Cheryl Strayed: "Wild: From Lost to Found on the Pacific Crest Trail"

 

            One of my favorite nonfiction novels is Cheryl Strayed’s memoir, “Wild.” The book details her three month solo journey backpacking on the Pacific Crest Trail. Throughout her journey she confronts painful memories including the death of her mother, absence of her father, divorce, and addiction. I really enjoyed her memoir because she doesn’t sugarcoat her rock bottoms. She analyzes how every low impacted her and how she could move on from them, if possible. This passage really stuck with me because the pain she feels over her mother’s death from cancer and the end of her first real relationship is ground breaking:

“I sat in the darkness beside him, wanting to believe that I was capable of finding the kind of love I had with him again, only without wrecking it the next time around. It felt impossible to me.

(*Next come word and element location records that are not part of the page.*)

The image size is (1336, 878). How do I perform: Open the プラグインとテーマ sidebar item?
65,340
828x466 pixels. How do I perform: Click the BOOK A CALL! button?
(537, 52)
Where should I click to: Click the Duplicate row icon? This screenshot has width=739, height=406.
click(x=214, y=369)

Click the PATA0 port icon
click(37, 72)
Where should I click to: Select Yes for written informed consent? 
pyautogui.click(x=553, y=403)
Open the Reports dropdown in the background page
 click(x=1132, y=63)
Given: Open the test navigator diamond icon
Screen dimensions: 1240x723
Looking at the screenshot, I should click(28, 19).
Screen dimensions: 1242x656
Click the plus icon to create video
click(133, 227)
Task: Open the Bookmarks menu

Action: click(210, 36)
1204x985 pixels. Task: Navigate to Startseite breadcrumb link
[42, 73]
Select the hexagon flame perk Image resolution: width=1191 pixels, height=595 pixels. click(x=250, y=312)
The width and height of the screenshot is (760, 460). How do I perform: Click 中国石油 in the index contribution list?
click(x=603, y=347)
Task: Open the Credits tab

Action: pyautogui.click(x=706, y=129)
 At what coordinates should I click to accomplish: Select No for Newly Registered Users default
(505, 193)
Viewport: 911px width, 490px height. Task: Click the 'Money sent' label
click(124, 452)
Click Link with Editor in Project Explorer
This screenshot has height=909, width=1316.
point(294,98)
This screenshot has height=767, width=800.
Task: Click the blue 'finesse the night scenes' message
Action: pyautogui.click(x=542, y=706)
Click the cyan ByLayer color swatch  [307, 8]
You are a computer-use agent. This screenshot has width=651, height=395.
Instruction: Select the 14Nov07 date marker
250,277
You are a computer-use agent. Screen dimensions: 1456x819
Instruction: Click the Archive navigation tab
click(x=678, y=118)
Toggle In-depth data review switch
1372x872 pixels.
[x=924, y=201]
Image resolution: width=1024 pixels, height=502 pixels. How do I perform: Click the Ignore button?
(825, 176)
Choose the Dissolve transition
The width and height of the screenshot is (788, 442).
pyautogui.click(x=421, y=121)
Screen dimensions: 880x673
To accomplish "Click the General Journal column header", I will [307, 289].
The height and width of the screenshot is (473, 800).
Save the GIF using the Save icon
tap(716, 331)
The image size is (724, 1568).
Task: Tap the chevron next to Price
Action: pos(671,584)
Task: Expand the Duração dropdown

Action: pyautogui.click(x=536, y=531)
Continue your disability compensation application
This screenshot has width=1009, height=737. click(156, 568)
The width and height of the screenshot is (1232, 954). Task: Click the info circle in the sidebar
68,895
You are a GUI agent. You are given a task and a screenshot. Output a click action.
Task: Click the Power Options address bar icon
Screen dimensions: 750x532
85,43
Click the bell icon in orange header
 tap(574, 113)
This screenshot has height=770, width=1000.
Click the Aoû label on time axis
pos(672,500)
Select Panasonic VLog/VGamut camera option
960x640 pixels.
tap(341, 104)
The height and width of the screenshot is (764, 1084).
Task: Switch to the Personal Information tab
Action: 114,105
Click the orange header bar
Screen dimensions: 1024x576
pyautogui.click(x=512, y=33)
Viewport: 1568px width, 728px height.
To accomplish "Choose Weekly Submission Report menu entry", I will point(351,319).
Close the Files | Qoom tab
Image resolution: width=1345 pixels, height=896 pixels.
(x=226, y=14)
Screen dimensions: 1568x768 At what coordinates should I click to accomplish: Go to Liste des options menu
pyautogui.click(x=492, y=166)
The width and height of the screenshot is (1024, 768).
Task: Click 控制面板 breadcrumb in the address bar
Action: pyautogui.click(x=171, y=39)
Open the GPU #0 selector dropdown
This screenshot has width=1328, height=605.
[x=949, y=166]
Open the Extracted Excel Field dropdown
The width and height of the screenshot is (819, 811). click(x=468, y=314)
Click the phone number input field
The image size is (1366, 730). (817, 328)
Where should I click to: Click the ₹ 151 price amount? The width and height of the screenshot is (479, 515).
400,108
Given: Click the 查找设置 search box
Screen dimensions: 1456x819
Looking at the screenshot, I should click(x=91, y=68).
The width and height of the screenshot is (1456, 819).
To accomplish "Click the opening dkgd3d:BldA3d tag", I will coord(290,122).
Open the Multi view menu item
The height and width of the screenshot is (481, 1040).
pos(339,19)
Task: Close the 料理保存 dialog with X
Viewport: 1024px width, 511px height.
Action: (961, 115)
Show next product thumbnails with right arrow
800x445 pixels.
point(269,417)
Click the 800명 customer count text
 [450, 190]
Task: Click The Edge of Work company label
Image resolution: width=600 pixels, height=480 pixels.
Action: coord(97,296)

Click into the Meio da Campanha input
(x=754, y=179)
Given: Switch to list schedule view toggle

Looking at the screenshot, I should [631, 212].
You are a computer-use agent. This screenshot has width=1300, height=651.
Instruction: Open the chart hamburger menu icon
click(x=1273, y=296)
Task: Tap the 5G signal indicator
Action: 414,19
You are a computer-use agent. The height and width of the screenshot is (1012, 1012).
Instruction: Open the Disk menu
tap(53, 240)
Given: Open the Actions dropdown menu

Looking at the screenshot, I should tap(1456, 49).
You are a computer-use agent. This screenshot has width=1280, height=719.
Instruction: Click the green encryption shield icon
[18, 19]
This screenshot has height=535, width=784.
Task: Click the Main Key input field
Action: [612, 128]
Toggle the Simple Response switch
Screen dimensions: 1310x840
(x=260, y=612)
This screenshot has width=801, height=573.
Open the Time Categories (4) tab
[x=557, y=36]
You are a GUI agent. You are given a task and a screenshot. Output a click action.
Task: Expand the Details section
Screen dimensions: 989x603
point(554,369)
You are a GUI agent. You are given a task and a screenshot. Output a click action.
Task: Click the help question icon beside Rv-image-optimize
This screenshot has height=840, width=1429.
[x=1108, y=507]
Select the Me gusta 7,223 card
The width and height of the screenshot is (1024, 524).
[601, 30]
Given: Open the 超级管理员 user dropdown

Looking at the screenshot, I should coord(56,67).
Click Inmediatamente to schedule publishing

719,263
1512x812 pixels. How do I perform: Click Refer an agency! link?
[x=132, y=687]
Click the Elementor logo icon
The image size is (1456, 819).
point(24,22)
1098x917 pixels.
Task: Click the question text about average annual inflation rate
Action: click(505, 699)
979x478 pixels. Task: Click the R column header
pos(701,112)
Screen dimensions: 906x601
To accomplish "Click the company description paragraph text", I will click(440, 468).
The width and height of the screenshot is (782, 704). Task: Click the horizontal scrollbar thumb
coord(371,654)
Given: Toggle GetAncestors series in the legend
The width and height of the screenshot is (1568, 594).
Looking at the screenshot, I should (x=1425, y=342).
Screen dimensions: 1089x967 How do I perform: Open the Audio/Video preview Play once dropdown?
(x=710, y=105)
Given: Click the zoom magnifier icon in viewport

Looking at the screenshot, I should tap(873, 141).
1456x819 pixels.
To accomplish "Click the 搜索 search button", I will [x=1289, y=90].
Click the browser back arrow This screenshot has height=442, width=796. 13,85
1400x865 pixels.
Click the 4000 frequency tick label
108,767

I thought of my mother. Thought of how in the last days of her life so many horrible things had happened. Small, horrible things. My mother’s whimsical, delirious babblings. The blood pooling to blacken the backs of her bedridden arms. The way she begged for something that wasn’t even mercy. For whatever it is that is less than mercy; for what we don’t even have a word for. Those were the worst days, I believed at the time, and yet the moment she died I’d have given anything to have them back. One small, horrible, glorious day after the other. Maybe it would be that way with Paul as well, I thought, sitting beside him on the night we decided to divorce. Maybe once they were over, I’d want these horrible days back too.”